Challenge | Reproduce, unchanged, everything in the entries below from the line containing "Screen dimensions: 1428x583" down to the line containing "Looking at the screenshot, I should (x=680, y=425).", including both of those lines.

[Recorded data]
— START —

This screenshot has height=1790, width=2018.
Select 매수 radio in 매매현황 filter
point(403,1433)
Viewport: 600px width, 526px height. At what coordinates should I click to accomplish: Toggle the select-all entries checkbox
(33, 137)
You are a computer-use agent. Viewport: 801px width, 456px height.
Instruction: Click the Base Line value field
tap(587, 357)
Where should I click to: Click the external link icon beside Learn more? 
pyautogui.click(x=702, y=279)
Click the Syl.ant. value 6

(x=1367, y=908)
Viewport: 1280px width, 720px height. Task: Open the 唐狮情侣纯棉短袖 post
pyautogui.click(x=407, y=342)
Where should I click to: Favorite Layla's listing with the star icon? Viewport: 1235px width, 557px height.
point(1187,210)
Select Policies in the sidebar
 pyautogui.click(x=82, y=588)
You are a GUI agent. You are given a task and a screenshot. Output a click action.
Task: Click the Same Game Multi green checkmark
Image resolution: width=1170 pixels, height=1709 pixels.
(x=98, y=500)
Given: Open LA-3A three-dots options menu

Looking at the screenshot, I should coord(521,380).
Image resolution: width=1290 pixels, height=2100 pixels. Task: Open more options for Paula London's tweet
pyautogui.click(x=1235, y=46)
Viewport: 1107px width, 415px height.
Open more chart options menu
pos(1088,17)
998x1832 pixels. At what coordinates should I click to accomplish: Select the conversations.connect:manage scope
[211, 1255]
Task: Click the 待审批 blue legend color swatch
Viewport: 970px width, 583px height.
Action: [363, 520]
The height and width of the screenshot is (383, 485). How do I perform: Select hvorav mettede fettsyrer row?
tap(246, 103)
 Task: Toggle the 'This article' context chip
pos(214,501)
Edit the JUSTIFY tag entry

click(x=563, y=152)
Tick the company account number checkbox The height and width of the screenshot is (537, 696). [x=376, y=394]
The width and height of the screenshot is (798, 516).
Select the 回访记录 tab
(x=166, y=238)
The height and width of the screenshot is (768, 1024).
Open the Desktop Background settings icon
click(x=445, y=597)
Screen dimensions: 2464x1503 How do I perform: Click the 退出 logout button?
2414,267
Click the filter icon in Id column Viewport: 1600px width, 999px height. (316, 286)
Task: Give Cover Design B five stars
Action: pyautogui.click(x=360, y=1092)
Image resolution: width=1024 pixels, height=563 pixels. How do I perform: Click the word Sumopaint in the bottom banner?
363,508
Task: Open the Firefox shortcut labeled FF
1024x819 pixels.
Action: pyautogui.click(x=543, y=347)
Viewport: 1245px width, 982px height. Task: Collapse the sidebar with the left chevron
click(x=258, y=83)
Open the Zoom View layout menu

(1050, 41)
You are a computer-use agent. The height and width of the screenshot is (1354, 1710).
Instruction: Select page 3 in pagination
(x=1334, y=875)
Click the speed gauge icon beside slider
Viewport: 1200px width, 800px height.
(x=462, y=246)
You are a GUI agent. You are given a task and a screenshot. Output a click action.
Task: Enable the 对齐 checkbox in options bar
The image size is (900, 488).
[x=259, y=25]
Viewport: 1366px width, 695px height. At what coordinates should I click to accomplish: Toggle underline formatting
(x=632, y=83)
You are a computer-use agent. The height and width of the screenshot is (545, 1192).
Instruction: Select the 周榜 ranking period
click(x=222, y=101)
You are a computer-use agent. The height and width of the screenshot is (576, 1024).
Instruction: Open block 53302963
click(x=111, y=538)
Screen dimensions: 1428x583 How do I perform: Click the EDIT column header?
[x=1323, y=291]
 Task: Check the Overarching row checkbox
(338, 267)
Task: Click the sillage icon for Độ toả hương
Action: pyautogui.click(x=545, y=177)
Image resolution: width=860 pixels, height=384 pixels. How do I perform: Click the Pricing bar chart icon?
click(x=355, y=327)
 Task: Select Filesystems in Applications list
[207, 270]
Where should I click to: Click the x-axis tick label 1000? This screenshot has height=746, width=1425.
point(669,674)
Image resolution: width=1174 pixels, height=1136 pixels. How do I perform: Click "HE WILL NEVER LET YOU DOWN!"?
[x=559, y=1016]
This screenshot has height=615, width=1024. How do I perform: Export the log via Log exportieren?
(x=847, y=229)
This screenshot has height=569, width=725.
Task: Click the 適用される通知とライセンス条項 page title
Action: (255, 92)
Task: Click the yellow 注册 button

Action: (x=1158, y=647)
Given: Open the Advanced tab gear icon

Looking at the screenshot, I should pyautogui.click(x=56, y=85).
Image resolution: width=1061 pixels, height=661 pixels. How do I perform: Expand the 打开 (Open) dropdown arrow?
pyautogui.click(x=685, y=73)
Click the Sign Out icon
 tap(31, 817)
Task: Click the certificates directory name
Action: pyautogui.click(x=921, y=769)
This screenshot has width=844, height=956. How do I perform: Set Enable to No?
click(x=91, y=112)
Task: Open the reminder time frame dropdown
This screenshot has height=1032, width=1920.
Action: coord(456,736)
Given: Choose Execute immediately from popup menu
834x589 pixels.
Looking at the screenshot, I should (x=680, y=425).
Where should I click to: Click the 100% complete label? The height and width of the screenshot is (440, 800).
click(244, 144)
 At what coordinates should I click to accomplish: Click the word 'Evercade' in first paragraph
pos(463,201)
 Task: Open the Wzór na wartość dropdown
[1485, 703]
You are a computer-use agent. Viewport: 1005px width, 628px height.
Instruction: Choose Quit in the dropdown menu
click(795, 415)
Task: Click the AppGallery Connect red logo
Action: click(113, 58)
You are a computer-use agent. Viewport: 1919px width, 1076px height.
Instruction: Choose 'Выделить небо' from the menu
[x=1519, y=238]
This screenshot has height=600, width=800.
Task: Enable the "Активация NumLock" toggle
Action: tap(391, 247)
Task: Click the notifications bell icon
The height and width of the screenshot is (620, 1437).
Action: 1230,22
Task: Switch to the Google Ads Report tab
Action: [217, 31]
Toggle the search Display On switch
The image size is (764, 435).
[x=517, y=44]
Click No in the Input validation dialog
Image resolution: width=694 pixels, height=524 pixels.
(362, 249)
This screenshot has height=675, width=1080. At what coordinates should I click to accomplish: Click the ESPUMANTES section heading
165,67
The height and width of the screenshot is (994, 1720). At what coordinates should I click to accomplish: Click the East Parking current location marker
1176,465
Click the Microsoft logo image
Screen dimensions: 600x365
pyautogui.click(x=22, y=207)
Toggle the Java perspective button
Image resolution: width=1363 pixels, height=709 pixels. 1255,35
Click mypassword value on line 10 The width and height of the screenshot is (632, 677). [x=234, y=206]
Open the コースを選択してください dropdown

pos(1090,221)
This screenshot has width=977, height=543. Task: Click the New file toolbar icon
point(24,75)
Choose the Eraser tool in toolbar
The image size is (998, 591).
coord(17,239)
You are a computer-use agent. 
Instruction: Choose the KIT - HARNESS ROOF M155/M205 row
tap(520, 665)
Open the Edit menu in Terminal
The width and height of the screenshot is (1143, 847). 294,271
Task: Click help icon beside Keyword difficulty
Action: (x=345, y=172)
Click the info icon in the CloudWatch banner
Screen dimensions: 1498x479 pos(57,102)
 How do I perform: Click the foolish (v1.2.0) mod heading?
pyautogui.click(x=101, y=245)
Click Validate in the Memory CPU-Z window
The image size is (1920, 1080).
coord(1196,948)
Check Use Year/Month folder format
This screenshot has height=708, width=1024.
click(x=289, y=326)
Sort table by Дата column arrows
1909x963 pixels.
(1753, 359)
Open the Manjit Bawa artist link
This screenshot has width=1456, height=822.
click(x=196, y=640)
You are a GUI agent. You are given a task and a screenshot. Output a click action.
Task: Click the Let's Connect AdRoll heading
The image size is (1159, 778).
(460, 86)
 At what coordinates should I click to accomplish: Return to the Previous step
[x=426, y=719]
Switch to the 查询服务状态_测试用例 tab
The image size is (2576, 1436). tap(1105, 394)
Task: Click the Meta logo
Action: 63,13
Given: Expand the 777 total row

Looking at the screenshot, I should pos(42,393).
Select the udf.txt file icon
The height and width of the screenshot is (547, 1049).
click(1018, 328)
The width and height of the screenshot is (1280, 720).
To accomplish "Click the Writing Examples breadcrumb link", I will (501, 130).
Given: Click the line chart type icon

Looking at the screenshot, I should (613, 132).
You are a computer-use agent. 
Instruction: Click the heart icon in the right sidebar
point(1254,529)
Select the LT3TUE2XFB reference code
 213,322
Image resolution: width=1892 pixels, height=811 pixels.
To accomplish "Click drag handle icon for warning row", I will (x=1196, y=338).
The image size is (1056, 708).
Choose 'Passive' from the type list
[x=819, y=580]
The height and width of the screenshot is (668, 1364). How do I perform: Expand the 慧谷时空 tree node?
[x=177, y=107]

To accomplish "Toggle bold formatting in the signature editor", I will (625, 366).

— END —

Expected output |
Screen dimensions: 1428x583 How do I perform: Click the EDIT column header?
[x=1323, y=291]
 Task: Check the Overarching row checkbox
(338, 267)
Task: Click the sillage icon for Độ toả hương
Action: pyautogui.click(x=545, y=177)
Image resolution: width=860 pixels, height=384 pixels. How do I perform: Click the Pricing bar chart icon?
click(x=355, y=327)
 Task: Select Filesystems in Applications list
[207, 270]
Where should I click to: Click the x-axis tick label 1000? This screenshot has height=746, width=1425.
point(669,674)
Image resolution: width=1174 pixels, height=1136 pixels. How do I perform: Click "HE WILL NEVER LET YOU DOWN!"?
[x=559, y=1016]
This screenshot has height=615, width=1024. How do I perform: Export the log via Log exportieren?
(x=847, y=229)
This screenshot has height=569, width=725.
Task: Click the 適用される通知とライセンス条項 page title
Action: (255, 92)
Task: Click the yellow 注册 button

Action: (x=1158, y=647)
Given: Open the Advanced tab gear icon

Looking at the screenshot, I should pyautogui.click(x=56, y=85).
Image resolution: width=1061 pixels, height=661 pixels. How do I perform: Expand the 打开 (Open) dropdown arrow?
pyautogui.click(x=685, y=73)
Click the Sign Out icon
 tap(31, 817)
Task: Click the certificates directory name
Action: pyautogui.click(x=921, y=769)
This screenshot has width=844, height=956. How do I perform: Set Enable to No?
click(x=91, y=112)
Task: Open the reminder time frame dropdown
This screenshot has height=1032, width=1920.
Action: coord(456,736)
Given: Choose Execute immediately from popup menu
834x589 pixels.
Looking at the screenshot, I should (x=680, y=425).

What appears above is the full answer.